Stephen Matthew Feldman (University of Wyoming – College of Law) has posted Is the Constitution Laissez-Faire? The Framers, Original Meaning, and the Market (81 Brooklyn Law Review 1 (2015)) on SSRN. Here is the abstract:
Did the Constitution create a laissez-faire government-market system? This question is crucial to constitutional jurisprudence today. Conservatives often assert that originalism is the best (or only) method of legitimate constitutional interpretation. Originalism supposedly requires judges to uphold either the original public meaning of the Constitution or the Framers' intentions. On the Roberts Court, Justices Scalia and Thomas are avowed originalists, though the other conservative Justices are not averse to invoking originalist arguments or joining originalist opinions. Empirical studies show that the Roberts Court, because of its conservatives, is the most pro-business Court since World War II. Both of these judicial characteristics – originalism and a pro-business orientation — were on display in Citizens United v. FEC. In a five-to-four decision, the conservative bloc invalidated statutory limits on corporate (and union) spending for political campaign advertisements.

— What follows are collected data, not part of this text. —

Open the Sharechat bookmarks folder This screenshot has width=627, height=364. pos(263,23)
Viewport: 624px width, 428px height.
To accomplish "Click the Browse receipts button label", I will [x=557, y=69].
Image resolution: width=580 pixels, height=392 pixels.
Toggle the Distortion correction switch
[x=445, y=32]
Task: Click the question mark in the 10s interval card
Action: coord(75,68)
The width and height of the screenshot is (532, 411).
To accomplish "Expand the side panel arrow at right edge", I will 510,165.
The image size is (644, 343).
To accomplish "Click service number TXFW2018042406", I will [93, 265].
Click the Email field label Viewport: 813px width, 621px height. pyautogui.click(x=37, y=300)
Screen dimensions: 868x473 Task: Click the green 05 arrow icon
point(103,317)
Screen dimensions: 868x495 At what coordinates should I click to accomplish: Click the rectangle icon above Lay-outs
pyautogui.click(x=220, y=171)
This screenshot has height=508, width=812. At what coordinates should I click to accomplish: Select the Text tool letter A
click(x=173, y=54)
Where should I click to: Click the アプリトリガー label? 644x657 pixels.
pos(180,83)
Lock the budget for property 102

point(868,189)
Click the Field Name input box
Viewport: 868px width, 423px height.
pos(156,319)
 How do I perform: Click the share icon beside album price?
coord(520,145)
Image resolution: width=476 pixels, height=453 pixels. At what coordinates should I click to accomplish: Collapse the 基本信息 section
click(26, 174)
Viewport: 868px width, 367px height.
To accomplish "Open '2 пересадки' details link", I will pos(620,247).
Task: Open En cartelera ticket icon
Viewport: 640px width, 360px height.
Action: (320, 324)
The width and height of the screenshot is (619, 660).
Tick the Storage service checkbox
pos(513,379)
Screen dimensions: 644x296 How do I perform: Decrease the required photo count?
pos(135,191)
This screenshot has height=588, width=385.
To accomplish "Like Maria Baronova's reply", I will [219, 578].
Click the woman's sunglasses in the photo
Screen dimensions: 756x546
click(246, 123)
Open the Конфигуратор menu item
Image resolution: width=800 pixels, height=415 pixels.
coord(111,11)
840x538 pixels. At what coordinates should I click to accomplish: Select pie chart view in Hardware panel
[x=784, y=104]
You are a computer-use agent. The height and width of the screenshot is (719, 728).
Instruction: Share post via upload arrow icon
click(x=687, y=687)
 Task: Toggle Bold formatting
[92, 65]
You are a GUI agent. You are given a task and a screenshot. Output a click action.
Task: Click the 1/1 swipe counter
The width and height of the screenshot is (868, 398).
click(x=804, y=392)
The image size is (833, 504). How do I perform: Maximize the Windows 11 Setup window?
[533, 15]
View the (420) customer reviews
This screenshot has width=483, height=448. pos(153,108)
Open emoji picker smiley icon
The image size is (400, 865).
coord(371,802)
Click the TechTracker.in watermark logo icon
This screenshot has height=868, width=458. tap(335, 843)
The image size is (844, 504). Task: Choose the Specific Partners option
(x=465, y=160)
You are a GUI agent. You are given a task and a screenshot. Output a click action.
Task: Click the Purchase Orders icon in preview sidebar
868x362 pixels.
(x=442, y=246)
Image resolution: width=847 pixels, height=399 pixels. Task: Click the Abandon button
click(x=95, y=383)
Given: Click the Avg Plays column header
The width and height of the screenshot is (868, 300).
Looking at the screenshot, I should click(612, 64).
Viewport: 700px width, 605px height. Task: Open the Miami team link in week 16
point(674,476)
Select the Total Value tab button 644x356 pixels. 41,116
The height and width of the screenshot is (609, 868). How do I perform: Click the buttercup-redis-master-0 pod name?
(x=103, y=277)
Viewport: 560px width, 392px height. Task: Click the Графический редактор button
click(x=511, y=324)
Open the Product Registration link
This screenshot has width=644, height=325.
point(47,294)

The majority opinion concluded with an originalist flourish: "There is simply no support for the view that the First Amendment, as originally understood, would permit the suppression of political speech by media corporations." Citizens United is not unique. In case after case, the conservative Justices act like market fundamentalists, protecting corporations and the marketplace from government regulations even in free-expression cases like Citizen United.
(Note: the article is principally a response to Richard Epstein's The Classical Liberal Constitution. The Citizens United point seems mostly a non sequitur, as the question of political speech by people organized as a corporate nonprofit would appear to be unrelated to whether one is "laissez-faire" in economic policy. But framed as a response to Epstein it's an interesting inquiry).